▶ **Your goal**: Each entry is to be output precisely as it appears.

___ Information provided

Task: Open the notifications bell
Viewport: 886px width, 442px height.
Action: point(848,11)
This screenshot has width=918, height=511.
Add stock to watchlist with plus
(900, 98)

______

▶ **Written solution**:
Task: Open the notifications bell
Viewport: 886px width, 442px height.
Action: point(848,11)
This screenshot has width=918, height=511.
Add stock to watchlist with plus
(900, 98)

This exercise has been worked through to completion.